:: DOCUMENT TEXT ::
University of Florida

Fuck those people.

Anonymous said...

"So there's the target audience, or the audience they're getting. Bad enough, & a good indication of why they'll never fire Free Market Megan."

Well, if they don't fire her for her stupid, ill-thought ideas because they toe the line, how about they just fire her because she writes like shit?

Susan of Texas said...

And because she's boring, and talks about herself all the time,and her recipes are shite, and she talks about her bff Matt all the time, and she can't write one post without making it about herself and her virtues.

I guess we could ignore her, but I'm awfully tired of watching people shill and lie for the administration and get wealthy doing it.

At least we can make sure she knows she's not fooling anyone.

Anonymous said...

Susan, the sad thing is, she is fooling some. Asslickers abound over there. I think that's part of her problem. She started writing when political blogs were largely a right-wing circle jerk and all she ever heard was how wonderful and smart and beautiful she was. Once that gratefully opened up, a lot of people saw her pretentious, self-satisfied, boastful rubbish for the crap that it is. It may bother you, but I don't really care if she shills for the administration. I wouldn't want someone to shut up just for having an opinion different from mine. I just want her gone because she sucks and I can think of a ton of good writers (not me - I quit j-school for a reason) who deserve to have paying gigs for their talents before her.
:::
(ACTIVITY A): In the blog comments about Megan, who does Susan of Texas say Megan talks about all the time besides herself?
(ACTIVITY B): Extend the blog comment thread about Megan, starting after its final comment.
:: GIVEN ENTRIES ::
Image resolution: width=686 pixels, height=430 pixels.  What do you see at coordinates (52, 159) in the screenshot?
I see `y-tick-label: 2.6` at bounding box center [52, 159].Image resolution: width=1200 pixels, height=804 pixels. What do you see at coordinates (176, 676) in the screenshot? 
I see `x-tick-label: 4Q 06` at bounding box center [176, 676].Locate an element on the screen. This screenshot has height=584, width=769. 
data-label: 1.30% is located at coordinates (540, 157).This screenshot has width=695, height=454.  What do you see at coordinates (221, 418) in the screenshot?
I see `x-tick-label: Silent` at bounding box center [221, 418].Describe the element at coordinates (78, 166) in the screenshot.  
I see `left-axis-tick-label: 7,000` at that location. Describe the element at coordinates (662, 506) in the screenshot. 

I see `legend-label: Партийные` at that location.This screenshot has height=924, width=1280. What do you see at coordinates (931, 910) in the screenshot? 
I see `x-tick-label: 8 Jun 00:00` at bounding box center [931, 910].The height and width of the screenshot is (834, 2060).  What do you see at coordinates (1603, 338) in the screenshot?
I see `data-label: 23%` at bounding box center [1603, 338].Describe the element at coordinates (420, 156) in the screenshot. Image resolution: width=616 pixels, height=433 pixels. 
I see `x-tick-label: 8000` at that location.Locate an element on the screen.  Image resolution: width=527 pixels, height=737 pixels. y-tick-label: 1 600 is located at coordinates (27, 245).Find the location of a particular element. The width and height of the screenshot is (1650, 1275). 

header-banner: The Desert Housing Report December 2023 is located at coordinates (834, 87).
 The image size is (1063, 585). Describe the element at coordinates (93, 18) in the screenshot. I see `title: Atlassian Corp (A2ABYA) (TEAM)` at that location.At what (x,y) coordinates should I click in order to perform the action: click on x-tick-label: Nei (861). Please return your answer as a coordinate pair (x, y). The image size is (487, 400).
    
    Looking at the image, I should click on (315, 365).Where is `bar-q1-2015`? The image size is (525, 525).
:::
(ANSWER BOX A): Her bff Matt.

(ANSWER BOX B):
Susan of Texas said...

I'm pretty tolerant of different opinions, but I become overly angry at manipulation for personal gain. If someone is lying because she lies to herself, I just see that as sad, athough preventable. Megan does a lot of that, of course. But she also lies for ego gratification (as you say) and economic gain (salary, reputation). Which makes her dangerous.

Her commenter are incredible. I can't believe the intensity of their blind adherence to dogma. It's tribalism to the --nth degree. Of coaurse, it's backed up by ignorance and spite, to make the picture complete.

Althouse must be jealous. (And if she isn't, that can be arranged.)

Anonymous said...

"Suddenly (a few pp. before the staples) there is a distinct drop in advertiser quality. Bose noise-cancelling headphones."

What's the beef with Bose? Those headphones kick ass. Make fun of Rosetta Stone all you want, but do not fuck with The Bose.

Anonymous said...

PS- Love the blog. Eff Megan. That's all I have to say.

M. Bouffant said...

I was not in an way, shape or form fucking w/ "The Bose." Were "The Bose" to send me some of their fine products I'd be very appreciative. It's just that every radio talker seems to do a commercial for them, & that pretty much puts them on a "buy gold etc." level.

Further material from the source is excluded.